- Location: Calabasas, California, Los Angeles County
- Coordinates: 34°5′27″N 118°39′27″W﻿ / ﻿34.09083°N 118.65750°W
- Area: 310 acres (0.48 mi^{2})
- Governing body: University of California
- Website: http://stuntranch.ucnrs.org

= Stunt Ranch Santa Monica Mountains Reserve =

Reserve and biological field station in Calabasas, California

Stunt Ranch Santa Monica Mountains Reserve, also known as UCLA Stunt Ranch, is a 121-hectare (310-acre) University of California Natural Reserve System reserve and biological field station located in Los Angeles County. The reserve protects habitat surrounded by the Santa Monica Mountains National Recreation Area. The address is 1201 Stunt Road, Calabasas, California.

Located 13 km (8 miles) north of the town of Malibu, the reserve is administered by the University of California, Los Angeles.

==History==

Although humans have occupied the Santa Monica Mountains for at least 10,000 years, the oldest human artifacts found on the reserve date from 1,000 to 3,000 years before the present. These include soapstone bowl fragments, hammerstones, and mortars. In more modern times, the area was occupied by the Gabrielino and Chumash people.

The first Europeans to settle in the Cold Creek watershed were the Stunt family, who arrived in the area from England in the late 1800s. Ethel Stunt bequeathed the ranch to Occidental College as a field station in 1971. The property was bought by the state in 1979. The University of California obtained the property and made it part of the UC Natural Reserve System in 1995.

==Geography==

The reserve is located within the Santa Monica Mountains, part of the Transverse Ranges of California. The range is oriented east to west due to a dogleg of the San Andreas Fault. The predominantly north–south movement of the Pacific Plate stalls along this dogleg. As the Pacific tectonic plate compresses against the North American plate, the crust uplift to form the Transverse Ranges.

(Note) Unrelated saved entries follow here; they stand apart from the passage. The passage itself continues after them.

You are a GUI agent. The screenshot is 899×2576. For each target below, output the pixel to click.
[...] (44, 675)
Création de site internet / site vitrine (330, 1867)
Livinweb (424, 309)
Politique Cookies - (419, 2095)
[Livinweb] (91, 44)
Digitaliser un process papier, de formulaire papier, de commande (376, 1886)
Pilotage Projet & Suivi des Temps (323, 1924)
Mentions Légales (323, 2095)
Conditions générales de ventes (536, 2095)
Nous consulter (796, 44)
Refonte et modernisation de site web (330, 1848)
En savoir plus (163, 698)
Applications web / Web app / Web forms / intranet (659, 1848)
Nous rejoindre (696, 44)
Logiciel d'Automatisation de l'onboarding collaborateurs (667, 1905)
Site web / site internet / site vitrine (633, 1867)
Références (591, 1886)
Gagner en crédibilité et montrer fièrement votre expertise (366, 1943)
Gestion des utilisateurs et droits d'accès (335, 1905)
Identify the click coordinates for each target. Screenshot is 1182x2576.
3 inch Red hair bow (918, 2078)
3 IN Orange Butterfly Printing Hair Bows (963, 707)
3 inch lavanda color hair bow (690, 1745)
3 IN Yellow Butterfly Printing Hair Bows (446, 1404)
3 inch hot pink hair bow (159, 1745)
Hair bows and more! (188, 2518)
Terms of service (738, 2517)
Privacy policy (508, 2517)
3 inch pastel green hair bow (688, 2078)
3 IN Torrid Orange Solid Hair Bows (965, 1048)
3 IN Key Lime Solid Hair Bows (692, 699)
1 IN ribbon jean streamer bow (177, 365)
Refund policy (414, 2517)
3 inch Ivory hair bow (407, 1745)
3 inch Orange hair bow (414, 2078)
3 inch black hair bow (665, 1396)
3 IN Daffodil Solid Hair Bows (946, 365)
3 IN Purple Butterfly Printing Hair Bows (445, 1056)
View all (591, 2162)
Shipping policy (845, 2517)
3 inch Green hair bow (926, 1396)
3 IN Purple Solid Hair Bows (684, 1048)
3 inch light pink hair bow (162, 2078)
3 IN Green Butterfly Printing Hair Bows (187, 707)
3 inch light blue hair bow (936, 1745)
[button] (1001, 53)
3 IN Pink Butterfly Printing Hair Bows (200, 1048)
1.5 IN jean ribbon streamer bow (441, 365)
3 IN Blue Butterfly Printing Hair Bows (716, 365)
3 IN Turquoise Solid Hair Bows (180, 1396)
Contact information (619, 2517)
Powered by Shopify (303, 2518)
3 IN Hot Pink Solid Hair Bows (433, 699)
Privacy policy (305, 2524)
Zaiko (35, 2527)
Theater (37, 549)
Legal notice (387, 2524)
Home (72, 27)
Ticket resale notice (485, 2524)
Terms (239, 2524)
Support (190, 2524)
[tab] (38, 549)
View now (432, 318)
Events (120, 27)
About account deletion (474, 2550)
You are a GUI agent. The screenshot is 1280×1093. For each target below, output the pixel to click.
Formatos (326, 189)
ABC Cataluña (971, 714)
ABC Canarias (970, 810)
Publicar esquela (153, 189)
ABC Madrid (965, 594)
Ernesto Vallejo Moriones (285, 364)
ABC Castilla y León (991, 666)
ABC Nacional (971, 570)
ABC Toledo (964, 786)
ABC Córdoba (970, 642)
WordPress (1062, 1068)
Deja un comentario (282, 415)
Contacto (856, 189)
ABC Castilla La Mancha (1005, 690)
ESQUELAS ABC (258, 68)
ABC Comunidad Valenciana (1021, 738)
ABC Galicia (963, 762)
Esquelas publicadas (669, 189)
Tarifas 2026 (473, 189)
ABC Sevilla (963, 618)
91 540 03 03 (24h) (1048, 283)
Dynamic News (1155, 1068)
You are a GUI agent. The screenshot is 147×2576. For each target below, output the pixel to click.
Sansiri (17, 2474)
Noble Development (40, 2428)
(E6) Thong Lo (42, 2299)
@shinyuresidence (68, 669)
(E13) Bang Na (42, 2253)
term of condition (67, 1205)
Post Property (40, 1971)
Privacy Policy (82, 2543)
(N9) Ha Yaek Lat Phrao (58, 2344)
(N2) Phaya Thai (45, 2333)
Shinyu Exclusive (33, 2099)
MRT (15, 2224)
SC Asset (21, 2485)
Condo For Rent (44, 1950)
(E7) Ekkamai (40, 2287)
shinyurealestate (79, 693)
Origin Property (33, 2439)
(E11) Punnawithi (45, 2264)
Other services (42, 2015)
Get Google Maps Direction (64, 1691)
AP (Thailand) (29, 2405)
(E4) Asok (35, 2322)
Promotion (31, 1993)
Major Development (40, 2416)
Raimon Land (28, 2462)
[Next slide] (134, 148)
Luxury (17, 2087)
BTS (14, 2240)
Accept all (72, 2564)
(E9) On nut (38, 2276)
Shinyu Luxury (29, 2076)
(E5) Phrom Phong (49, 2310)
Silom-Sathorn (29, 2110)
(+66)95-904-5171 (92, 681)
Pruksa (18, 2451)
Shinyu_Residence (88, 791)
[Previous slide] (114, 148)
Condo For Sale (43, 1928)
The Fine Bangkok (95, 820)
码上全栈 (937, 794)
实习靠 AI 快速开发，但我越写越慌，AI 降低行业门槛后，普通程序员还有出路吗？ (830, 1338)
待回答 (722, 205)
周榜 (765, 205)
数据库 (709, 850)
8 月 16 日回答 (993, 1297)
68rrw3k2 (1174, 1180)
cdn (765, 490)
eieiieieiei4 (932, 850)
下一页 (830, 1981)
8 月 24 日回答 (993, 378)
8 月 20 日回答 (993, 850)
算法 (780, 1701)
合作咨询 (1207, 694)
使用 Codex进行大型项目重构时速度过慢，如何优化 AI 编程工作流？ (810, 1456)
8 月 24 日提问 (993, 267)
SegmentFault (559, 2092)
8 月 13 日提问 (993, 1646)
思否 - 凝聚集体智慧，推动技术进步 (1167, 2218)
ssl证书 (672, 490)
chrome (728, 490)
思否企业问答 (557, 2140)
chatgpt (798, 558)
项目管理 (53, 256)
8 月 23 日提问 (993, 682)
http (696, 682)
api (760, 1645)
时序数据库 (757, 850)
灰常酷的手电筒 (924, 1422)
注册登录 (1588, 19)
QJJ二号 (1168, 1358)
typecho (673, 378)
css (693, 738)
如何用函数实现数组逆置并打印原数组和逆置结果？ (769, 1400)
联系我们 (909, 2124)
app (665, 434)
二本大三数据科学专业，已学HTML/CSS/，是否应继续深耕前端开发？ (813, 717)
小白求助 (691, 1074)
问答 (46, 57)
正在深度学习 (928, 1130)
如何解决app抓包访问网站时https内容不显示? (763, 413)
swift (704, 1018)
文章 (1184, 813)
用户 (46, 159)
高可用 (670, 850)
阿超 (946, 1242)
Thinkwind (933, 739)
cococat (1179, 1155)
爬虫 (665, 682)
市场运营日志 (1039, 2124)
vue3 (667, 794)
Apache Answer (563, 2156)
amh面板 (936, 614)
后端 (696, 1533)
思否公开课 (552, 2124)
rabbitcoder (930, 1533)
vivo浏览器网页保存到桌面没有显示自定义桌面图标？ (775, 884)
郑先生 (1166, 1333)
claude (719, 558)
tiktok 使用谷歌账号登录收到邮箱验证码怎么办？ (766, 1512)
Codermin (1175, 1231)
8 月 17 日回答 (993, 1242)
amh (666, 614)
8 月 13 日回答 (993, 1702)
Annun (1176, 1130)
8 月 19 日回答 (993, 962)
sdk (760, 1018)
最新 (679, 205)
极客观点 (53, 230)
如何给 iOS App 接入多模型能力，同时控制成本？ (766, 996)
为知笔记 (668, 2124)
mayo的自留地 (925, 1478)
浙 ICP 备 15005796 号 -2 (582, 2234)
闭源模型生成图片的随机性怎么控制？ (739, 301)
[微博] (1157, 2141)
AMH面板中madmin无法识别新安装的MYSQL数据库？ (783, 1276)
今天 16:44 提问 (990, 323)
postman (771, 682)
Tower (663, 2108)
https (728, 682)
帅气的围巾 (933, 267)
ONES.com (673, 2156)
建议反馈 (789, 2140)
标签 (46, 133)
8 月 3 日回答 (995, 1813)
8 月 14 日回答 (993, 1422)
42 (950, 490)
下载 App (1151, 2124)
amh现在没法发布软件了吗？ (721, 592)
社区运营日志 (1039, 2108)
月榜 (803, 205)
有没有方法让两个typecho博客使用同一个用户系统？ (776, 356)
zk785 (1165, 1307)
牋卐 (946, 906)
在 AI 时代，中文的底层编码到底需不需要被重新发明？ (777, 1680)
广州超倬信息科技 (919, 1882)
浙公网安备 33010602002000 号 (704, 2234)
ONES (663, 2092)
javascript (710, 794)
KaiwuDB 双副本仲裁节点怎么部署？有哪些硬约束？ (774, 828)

Stunt Ranch reserve is oriented around perennial Cold Creek, a tributary of Malibu Creek. Cold Creek is the only stream in the Santa Monica Mountains that flows north to south.

==Natural history==

The reserve includes riparian corridor lined with willow, coast live oak (Quercus agrifolia) and California bay (Umbellularia californica). Farther from the creek, reserve slopes are dominated by drought-tolerant chaparral featuring species such as chamise (Adenostema fasciculatum) and bigpod ceanothus (Ceanothus megacarpus).

The largely wild mountain range gives big carnivores such as mountain lion (Puma concolor) and bobcat (Lynx rufus) room to roam within largely urban Los Angeles. In fact, the reserve is a site for research on the effects of rodenticides on predators. These carnivores prey on mule deer (Odocoileus hemionus), rodents, and rabbits are among reserve herbivores.

==Education==

Thousands of schoolchildren from largely urban Los Angeles neighborhoods visit the reserve on field trips each year. Since 1977, the Cold Creek Docents have led these lessons on ecology and the human history of the Santa Monica Mountains.